Berlex Laboratories, Inc. v. Food and Drug Admin.

Citation942 F.Supp. 19
Decision Date07 October 1996
Docket NumberCivil Action No. 96-0971 (JR).
PartiesBERLEX LABORATORIES, INC., Plaintiff, v. FOOD AND DRUG ADMINISTRATION, et al., Defendants.
CourtU.S. District Court — District of Columbia

James R. Phelps, Robert A. Dormer, A. Wes Siegner, Jr., Hyman, Phelps & McNamara, P.C., Washington, DC, for Plaintiff.

Drake Cutini, Office of Consumer Litigation, U.S. Department of Justice, Washington, DC, for Defendants.

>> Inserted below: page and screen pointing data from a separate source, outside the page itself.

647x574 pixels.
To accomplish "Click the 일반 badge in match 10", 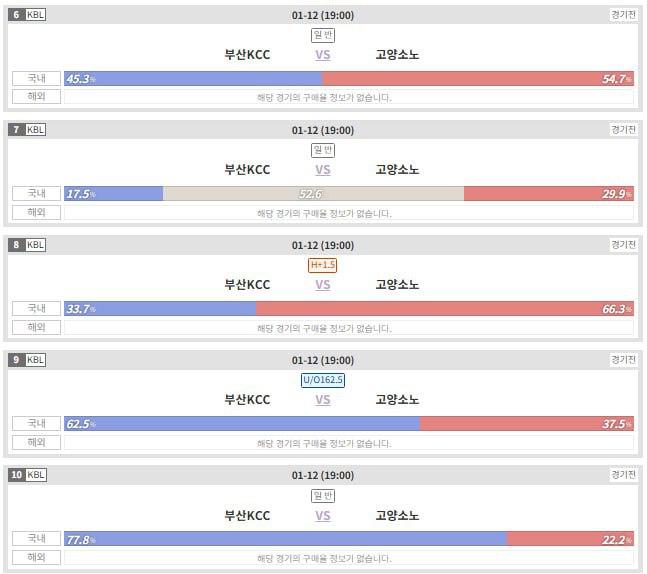I will (x=322, y=495).

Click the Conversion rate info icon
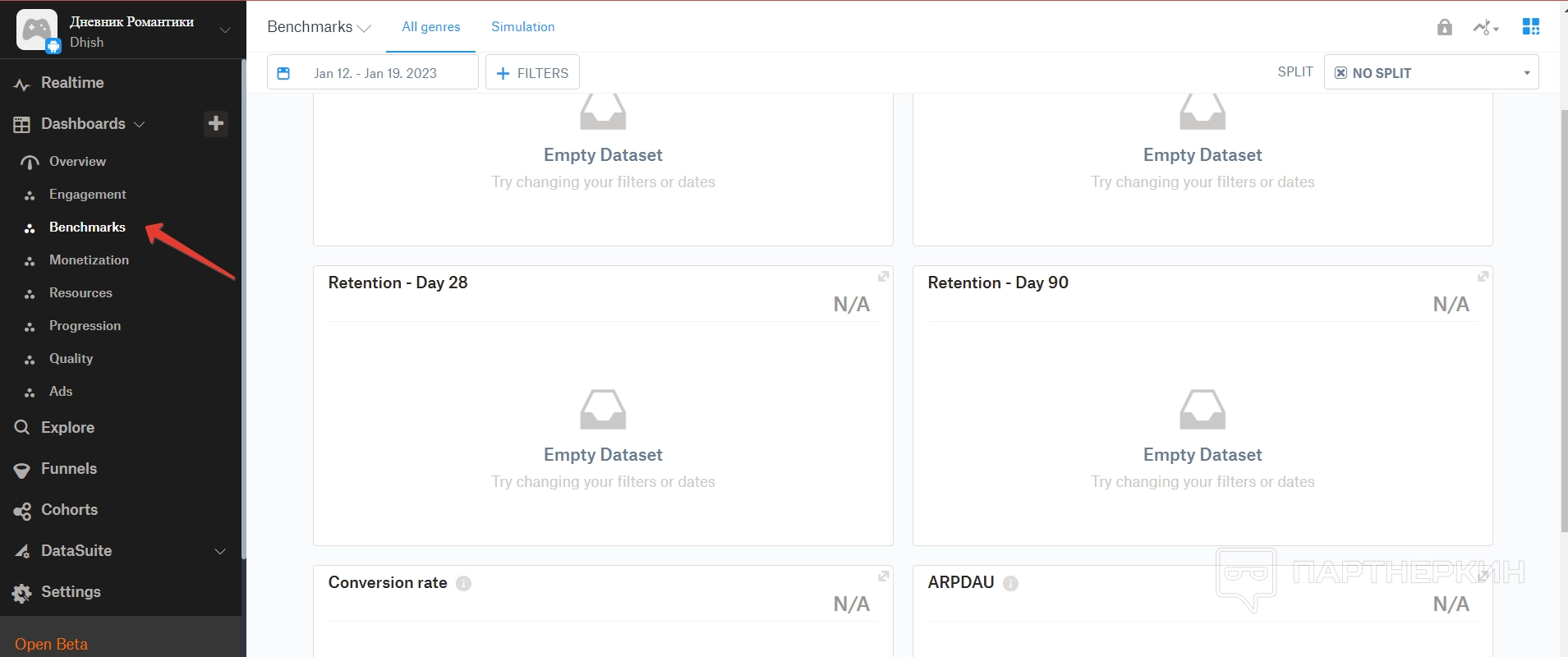464,583
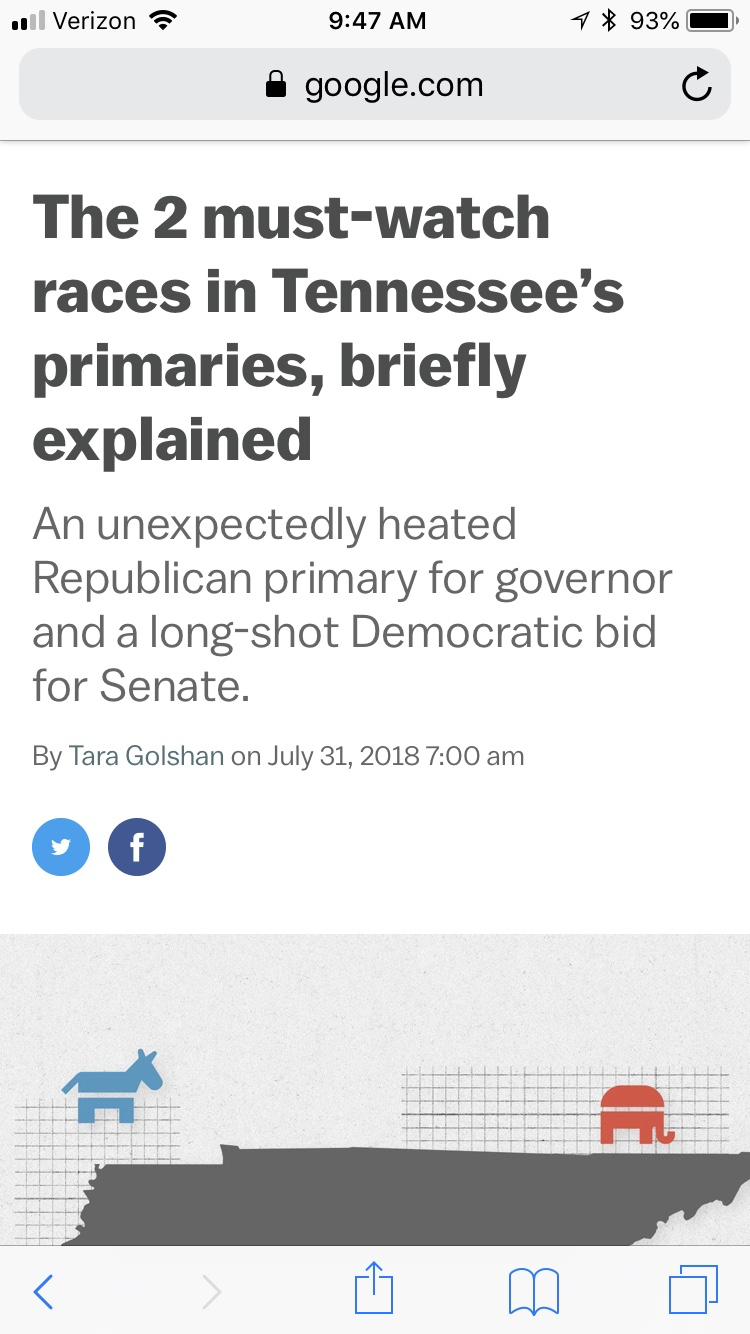Reload the page in Safari
The image size is (750, 1334).
(x=696, y=86)
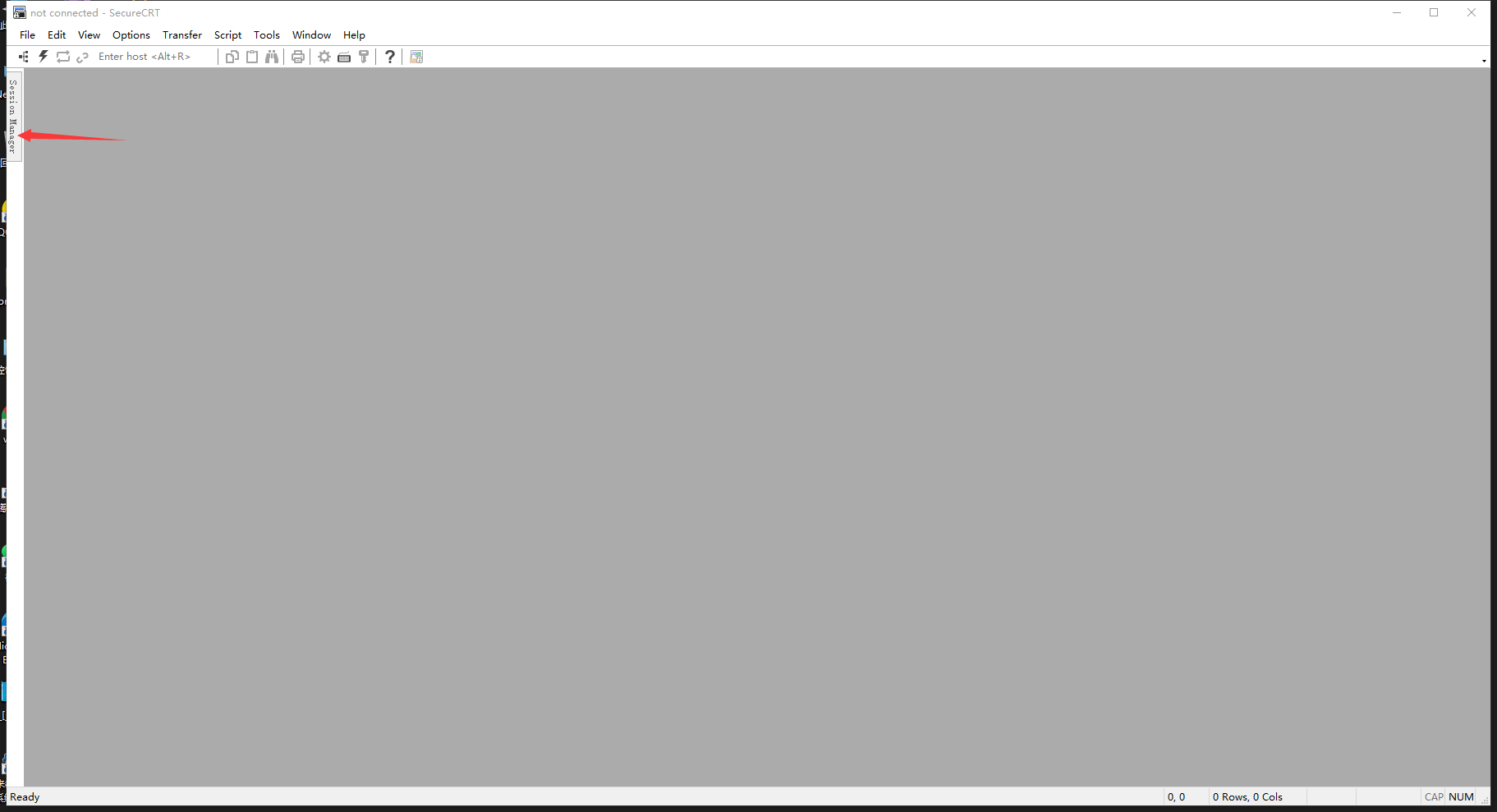Click the Reconnect toolbar icon
The width and height of the screenshot is (1497, 812).
click(63, 56)
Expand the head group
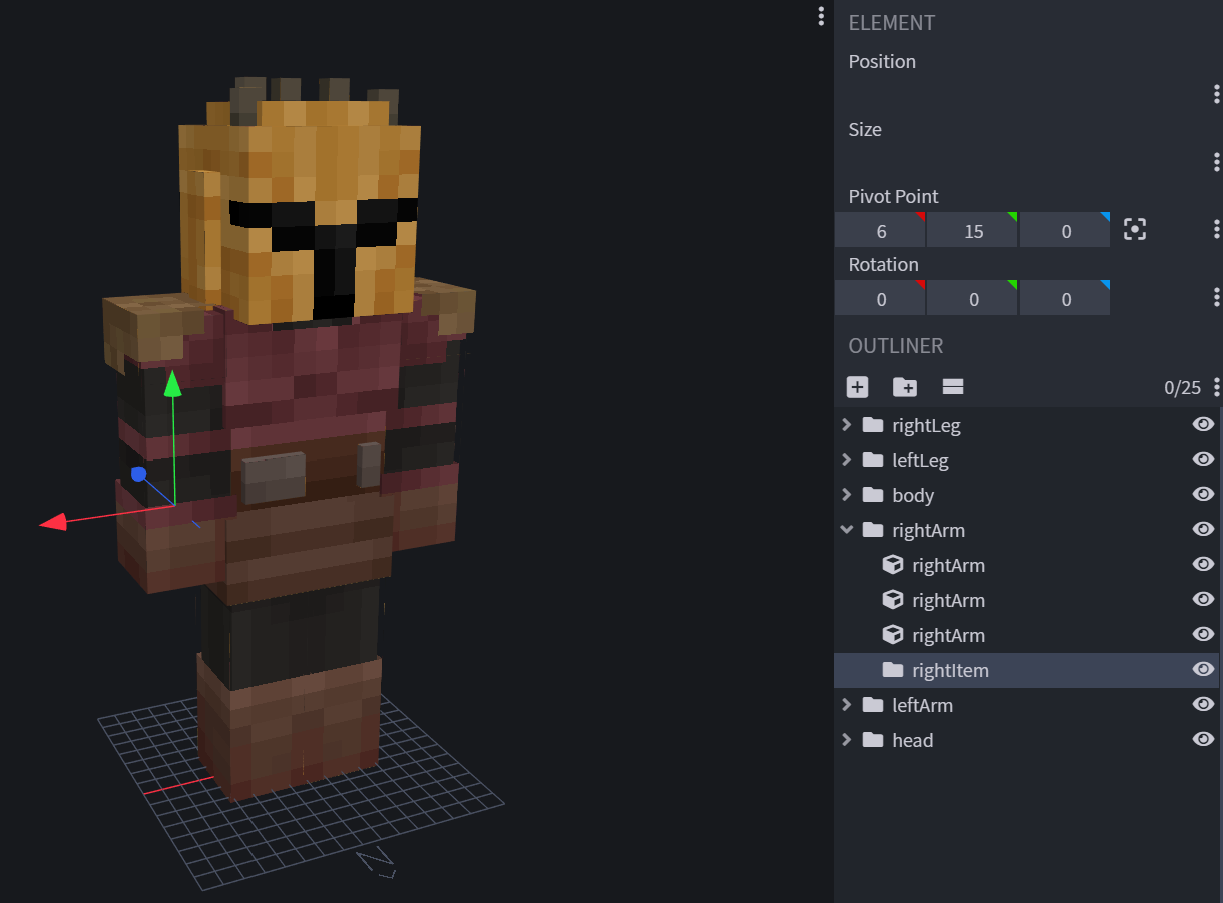The height and width of the screenshot is (903, 1223). click(847, 740)
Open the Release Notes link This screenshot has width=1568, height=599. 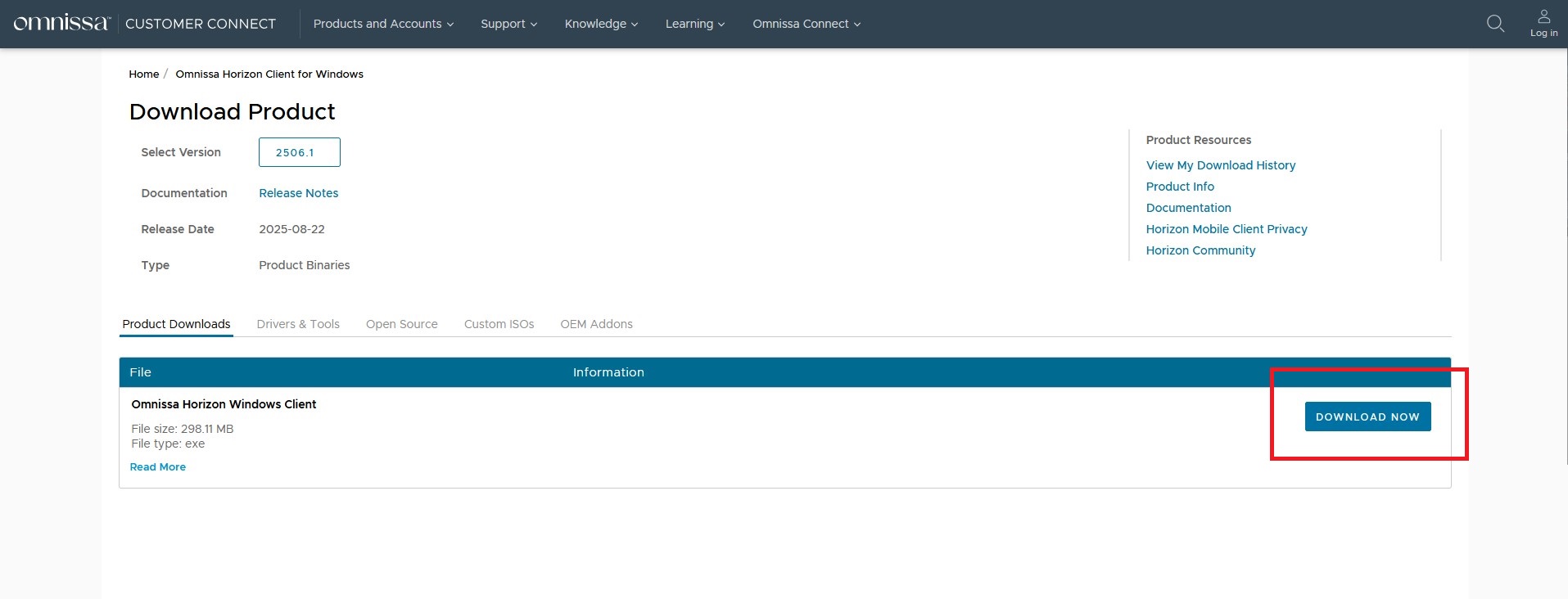[298, 193]
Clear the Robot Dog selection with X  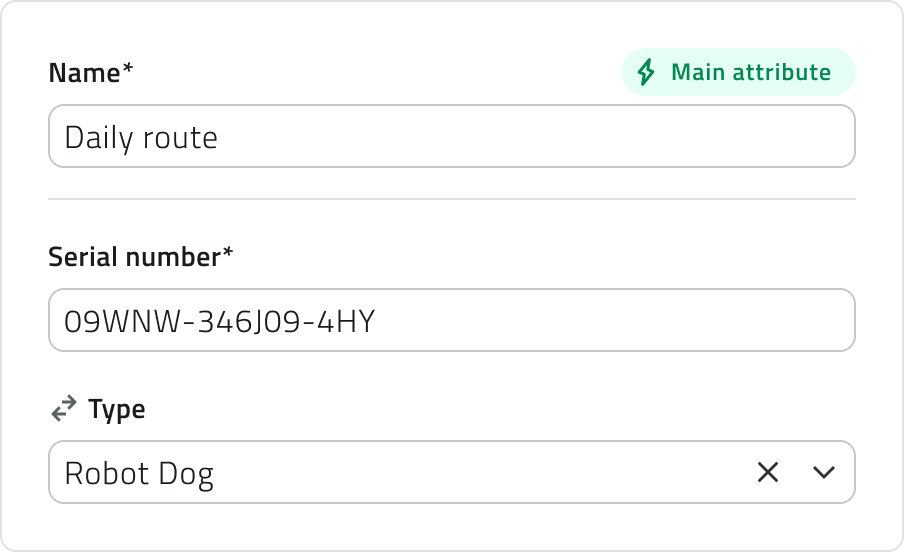(x=768, y=472)
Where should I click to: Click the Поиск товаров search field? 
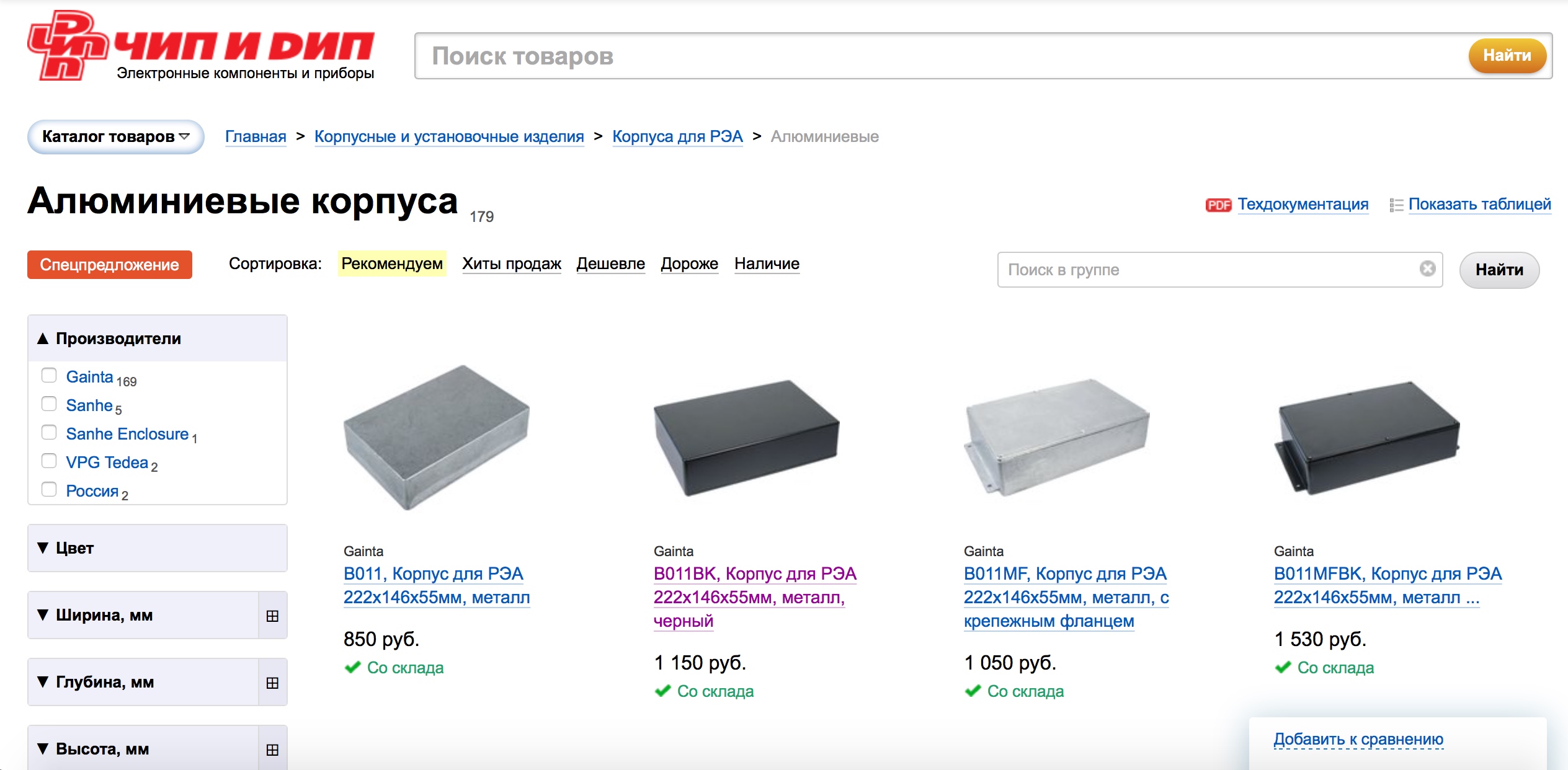(930, 56)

Allen R. Snyder, Robert P. Brady, Douglas A. Fellman, Gregory G. Garre, Hogan & Hartson, Washington, DC, William C. Brashares, William A. Davis, Michael B. Bressman, Mintz, Levin, Cohn, Ferris, Glovsky and Popeo, P.C., Washington, DC, Michael J. Astrue, Elan Z. Ezickson, Biogen, Inc., Cambridge, MA, for Intervenors.

MEMORANDUM OPINION

ROBERTSON, District Judge.

Plaintiff Berlex Laboratories, Inc. ("Berlex") manufactures Betaseron, a biological drug classified as an interferon beta product.1 On July 23, 1993, the Food and Drug Administration approved Betaseron for the treatment of multiple sclerosis. Because it was the first interferon beta product approved for the treatment of MS, Betaseron was also given market exclusivity for seven years under the Orphan Drug Act. 21 U.S.C. §§ 360aa-360dd.

Intervenor-defendant Biogen, Inc. developed an interferon beta product similar to Betaseron. On May 17, 1996, the FDA approved Biogen's product, known as Avonex, for manufacture and sale in the United States for the treatment of MS.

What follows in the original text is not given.